Google Groups no longer supports new Usenet posts or subscriptions. Historical content remains viewable.

Dismiss

Measuring PDP-11 relative instruction times with GRUB

48 views

Skip to first unread message

paramucho

unread,

Jan 2, 2013, 9:08:10 AM1/2/13

Following up an earlier discussion I wrote a little holiday utility,
GRUB, to measure relative instruction times. This early set of results
already provides some interesting information.

Testing:

o Each operation was repeated for the duration of a clock tick.
o The twelve tests are run sequentially as a "test cycle".
o Ten test cycles are executed and displayed.
o Tests were performed on SimH, E11 and V11, mapped and unmapped.

Operation Legend:

<nop > <nop>
<clr > <clr r0>
<tst > <tst r0>
<inc > <inc r0>
<r,r > <mov r0,r0>
<r,( > <mov r0,(r1)>
<(,r > <mov (r1),r0>
<+,- > <mov (r1)+,-(r1)>
<r,a > <mov r0,e$mloc>
<a,r > <mov e$mloc,r0>
<a,a > <mov e$mloc,e$mloc>
<x,x > <mov @e$msrc(r0),@e$mdst(r0)>

The results below are from a quiet machine (my Windows 8 laptop).

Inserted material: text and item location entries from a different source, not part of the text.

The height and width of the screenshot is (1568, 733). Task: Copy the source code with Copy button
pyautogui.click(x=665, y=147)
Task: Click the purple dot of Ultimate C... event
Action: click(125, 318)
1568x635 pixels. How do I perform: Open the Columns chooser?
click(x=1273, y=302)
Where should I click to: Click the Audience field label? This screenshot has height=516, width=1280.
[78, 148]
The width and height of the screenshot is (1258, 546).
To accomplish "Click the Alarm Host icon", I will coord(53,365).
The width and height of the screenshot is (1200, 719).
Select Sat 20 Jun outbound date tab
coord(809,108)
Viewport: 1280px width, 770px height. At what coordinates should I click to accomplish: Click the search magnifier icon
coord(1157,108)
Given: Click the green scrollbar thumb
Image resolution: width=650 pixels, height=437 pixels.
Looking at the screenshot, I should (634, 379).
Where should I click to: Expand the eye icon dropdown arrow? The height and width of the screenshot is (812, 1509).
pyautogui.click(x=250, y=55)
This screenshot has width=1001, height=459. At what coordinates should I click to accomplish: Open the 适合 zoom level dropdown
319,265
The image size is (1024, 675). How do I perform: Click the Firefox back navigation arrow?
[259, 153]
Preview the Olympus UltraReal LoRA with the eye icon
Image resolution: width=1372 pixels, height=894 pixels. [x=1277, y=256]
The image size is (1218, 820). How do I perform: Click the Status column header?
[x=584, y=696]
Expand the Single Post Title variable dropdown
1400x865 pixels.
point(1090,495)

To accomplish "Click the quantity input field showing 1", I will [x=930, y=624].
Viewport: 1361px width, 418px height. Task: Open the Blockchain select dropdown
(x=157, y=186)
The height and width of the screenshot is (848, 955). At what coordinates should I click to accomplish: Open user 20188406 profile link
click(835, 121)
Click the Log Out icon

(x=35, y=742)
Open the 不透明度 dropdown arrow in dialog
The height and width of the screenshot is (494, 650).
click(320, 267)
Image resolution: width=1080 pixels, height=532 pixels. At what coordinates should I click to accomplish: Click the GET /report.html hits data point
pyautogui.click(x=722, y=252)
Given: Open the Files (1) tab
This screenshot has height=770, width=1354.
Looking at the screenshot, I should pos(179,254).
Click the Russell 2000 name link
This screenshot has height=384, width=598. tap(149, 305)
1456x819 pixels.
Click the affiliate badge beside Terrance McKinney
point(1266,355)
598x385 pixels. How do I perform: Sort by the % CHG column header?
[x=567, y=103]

The higher a result number is, the more operations were performed.
Actual instruction counts are divided to get reasonable display
values.

==============
SimH
==============

SimH running under RT-11/FB and RT-11/XM. The results are essentially
the same, regardless of the operation performed or whether memory
management is enabled (RT-11/XM).

Those interesting bands of 76 and 112 etc come from SimH's calibration
feature which attempt to maintain a constant virtual environment,
basically robbing Peter to pay Paul for lost time due to scheduling of
other processes etc. The reason that all the timings are the same is
that SimH calibration unit is the "instruction". If it used the
"memory reference" as the calibration unit then the results would look
more like they do under E11 and V11.

Results: An easy detection signature for SimH is: no difference.
Questions: What's SimH like without calibration.

SimH: RT-11/FB
--------------
nop clr tst inc r,r r,( (,r +,- r,a a,r a,a x,x
71 71 71 71 71 76 76 76 76 76 76 76
76 76 76 76 76 76 76 76 76 76 76 76
76 76 76 76 76 76 76 76 76 76 76 76
76 76 76 76 76 76 76 76 76 76 76 76
76 76 76 76 76 112 112 112 112 112 112 112
112 112 112 112 112 112 112 112 112 112 112 112
112 112 112 112 112 112 112 112 112 112 112 112
112 112 112 112 112 112 112 112 112 112 112 112
112 112 112 112 112 95 95 95 95 95 95 95
95 95 95 95 95 95 95 95 95 95 95 95

SimH: RT-11/XM
--------------
nop clr tst inc r,r r,( (,r +,- r,a a,r a,a x,x
76 76 76 76 76 76 76 76 76 76 76 76
76 76 76 76 76 76 76 76 76 76 76 76
76 76 76 76 76 76 76 76 76 76 76 76
76 76 76 76 87 87 87 87 87 87 87 87
87 87 87 87 87 87 87 87 87 87 87 87
87 87 87 87 87 87 87 87 87 87 87 87
87 87 87 87 87 87 87 87 87 87 87 87
87 87 87 87 75 75 75 75 75 75 75 75
75 75 75 75 75 75 75 75 75 75 75 75
75 75 75 75 75 75 75 75 75 75 75 75

==============
E11
==============

The same tests under Ersatz-11. E11 is clearly faster and clearly
optimised so that the simple operations run faster than those which
require more memory accesses. Unmapped and mapped results are similar.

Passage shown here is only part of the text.